Name: Genista tinctória L. (= Spartium tinctorum Roth, = Genistoides tinctoria Moench, = Cytisus tinctorius Vis.). Färbeginster, Farbkraut, Gilbkraut, Galeise, Grünholz, Rohrheide. Französisch: Genèt bâtard, petit genêt, genestrolle, herbe à jaunir, fleur à teindre, herbe aux teinturiers; englisch: Greenweed, dyer's greenweed; italienisch: Ginestrina, ginestrella, ginestruzza, ginestraggine, baccellina, ceretta, corneola, videssa; dänisch: Farve-Visse; polnisch: Janowiec; russisch: Drok, zeltucha; schwedisch: Ginst; tschechisch: Kručinka barvířská; ungarisch: Rekettye.
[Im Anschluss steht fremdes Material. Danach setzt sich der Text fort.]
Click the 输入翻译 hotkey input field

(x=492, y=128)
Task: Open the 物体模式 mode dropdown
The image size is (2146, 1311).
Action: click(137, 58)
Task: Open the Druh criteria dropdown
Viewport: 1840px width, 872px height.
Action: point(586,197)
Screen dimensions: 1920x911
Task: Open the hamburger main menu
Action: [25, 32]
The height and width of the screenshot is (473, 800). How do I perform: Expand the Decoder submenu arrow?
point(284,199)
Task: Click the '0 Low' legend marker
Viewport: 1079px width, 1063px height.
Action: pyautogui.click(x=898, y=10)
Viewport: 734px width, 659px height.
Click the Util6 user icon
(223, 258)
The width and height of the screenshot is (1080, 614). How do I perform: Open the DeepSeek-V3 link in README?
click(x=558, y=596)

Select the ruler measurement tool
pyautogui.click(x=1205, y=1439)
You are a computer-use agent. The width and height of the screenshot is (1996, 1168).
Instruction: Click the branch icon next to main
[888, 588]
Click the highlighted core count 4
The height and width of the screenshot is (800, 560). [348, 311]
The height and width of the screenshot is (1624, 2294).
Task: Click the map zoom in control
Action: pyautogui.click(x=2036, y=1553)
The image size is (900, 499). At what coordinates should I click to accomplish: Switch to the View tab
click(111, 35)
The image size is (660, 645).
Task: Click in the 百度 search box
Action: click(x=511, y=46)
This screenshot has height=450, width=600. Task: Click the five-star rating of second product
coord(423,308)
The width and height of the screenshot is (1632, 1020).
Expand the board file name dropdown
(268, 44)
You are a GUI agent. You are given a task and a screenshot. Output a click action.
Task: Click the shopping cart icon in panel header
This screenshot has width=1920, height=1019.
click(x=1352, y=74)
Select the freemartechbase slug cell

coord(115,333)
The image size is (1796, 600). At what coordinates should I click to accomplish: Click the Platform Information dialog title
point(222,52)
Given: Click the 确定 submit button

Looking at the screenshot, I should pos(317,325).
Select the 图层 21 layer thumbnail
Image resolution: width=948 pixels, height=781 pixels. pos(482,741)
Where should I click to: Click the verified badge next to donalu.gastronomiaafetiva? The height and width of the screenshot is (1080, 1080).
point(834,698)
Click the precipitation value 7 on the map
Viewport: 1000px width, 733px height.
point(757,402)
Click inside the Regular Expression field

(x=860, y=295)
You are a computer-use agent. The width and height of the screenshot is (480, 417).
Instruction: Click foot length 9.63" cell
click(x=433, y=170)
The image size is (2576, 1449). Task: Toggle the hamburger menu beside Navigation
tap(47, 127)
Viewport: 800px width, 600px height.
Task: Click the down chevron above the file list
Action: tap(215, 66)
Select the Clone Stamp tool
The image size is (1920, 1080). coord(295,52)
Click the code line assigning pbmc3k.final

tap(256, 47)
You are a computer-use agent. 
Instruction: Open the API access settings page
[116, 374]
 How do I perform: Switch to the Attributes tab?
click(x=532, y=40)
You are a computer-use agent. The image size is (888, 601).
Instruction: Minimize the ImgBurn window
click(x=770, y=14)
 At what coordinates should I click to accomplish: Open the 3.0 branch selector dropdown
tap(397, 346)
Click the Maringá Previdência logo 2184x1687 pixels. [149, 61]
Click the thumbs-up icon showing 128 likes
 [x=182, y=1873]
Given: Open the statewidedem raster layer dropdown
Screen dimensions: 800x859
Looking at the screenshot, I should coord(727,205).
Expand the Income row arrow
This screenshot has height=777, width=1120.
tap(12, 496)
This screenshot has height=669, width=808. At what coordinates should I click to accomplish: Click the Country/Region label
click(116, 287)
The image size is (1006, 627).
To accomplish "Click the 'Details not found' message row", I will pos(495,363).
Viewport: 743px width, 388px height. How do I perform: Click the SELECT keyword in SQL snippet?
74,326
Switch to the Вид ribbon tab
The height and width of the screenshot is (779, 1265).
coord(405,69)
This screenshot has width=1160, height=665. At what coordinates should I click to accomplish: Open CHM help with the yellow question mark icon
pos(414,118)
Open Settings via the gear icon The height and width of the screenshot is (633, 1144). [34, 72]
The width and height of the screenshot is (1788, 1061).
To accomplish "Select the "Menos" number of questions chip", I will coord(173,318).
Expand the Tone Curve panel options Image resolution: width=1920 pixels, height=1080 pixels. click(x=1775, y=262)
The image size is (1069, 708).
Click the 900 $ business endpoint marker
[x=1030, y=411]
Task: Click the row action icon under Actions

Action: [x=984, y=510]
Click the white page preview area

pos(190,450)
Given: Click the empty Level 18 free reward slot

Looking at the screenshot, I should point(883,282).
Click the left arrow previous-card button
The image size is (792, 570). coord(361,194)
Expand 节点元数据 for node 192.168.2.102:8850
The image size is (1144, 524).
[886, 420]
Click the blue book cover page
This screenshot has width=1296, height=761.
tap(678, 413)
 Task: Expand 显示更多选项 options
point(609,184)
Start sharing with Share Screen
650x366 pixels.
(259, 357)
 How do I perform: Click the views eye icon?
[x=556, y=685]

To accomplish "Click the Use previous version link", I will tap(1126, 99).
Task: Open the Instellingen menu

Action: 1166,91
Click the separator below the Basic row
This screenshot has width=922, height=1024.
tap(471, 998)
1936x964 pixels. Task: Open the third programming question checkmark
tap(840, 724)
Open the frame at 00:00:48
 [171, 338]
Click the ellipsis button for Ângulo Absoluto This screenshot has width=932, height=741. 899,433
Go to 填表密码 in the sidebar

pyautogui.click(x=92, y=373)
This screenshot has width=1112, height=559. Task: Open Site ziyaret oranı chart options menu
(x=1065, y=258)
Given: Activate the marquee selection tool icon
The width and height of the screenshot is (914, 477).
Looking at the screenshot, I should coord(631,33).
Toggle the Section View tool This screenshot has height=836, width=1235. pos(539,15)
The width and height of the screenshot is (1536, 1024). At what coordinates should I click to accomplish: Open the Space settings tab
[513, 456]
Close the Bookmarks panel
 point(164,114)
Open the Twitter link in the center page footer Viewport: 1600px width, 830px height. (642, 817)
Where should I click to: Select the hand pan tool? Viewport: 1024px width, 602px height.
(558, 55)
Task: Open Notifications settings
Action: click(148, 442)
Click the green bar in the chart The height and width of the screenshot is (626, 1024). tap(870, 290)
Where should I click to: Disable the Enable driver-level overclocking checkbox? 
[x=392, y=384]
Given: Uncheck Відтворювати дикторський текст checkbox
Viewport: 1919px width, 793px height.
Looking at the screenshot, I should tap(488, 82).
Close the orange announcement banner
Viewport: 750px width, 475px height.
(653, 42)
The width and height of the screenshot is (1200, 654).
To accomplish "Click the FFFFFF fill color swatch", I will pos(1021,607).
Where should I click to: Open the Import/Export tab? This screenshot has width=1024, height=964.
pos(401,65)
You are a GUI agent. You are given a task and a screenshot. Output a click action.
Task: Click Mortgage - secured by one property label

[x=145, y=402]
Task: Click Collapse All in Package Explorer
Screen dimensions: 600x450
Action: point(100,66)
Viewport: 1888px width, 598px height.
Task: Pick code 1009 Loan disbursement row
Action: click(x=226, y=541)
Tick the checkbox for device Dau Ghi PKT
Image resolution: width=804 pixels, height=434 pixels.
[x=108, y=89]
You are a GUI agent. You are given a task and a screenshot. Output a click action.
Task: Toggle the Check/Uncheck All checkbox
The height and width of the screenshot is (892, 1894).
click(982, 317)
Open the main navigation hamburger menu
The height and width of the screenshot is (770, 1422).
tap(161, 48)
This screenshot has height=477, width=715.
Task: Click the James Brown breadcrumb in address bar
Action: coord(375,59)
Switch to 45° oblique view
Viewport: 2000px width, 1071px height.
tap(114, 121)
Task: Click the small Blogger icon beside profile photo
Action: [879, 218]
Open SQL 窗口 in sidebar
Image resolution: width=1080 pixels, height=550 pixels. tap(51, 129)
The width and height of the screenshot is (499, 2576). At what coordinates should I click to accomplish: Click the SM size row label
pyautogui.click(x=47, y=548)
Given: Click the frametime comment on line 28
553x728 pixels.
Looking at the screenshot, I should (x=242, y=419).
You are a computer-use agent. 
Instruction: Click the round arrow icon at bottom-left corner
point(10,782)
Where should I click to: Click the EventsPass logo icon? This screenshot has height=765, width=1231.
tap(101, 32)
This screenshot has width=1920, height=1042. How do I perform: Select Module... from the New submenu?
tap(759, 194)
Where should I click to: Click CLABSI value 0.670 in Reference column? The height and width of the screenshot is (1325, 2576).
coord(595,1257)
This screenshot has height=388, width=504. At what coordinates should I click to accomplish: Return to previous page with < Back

Namensursprung: Genista, verwandt mit geno, gigno = hervorbringen, wegen des raschen Wachstums - oder vom keltischen gen = kleiner Strauch - oder verwandt mit χνίστις (kneestis) = ein Messer, womit man den Käse abkratzt, von χν_ω (knao) = kratzen, wegen der Dornen; tinctorius = zum Färben brauchbar.
Volkstümliche Bezeichnungen: Da man die Pflanze früher zum Färben benutzte, heißt sie Farbblume (Gotha), Farbchrut (Schweiz), nach der gelben Blütenfarbe auch Goldkraut (Böhmerwald), galer (gelber) Schar (Gotha). Andere Namen sind ferner Guckucksblume (frühe Blütezeit) (Nassau), Hosabrut = Hasenbrot, Hosakrettich = Hasenkraut (Riesengebirge), Johannisbrötchen (Oberharz), Weiberzorn (besonders für die dornige Genista germanica) (Egerland), Ramsele (Baden), Drachenkraut (Nordböhmen), Wessenkräutel = Wespen- (Steiermark).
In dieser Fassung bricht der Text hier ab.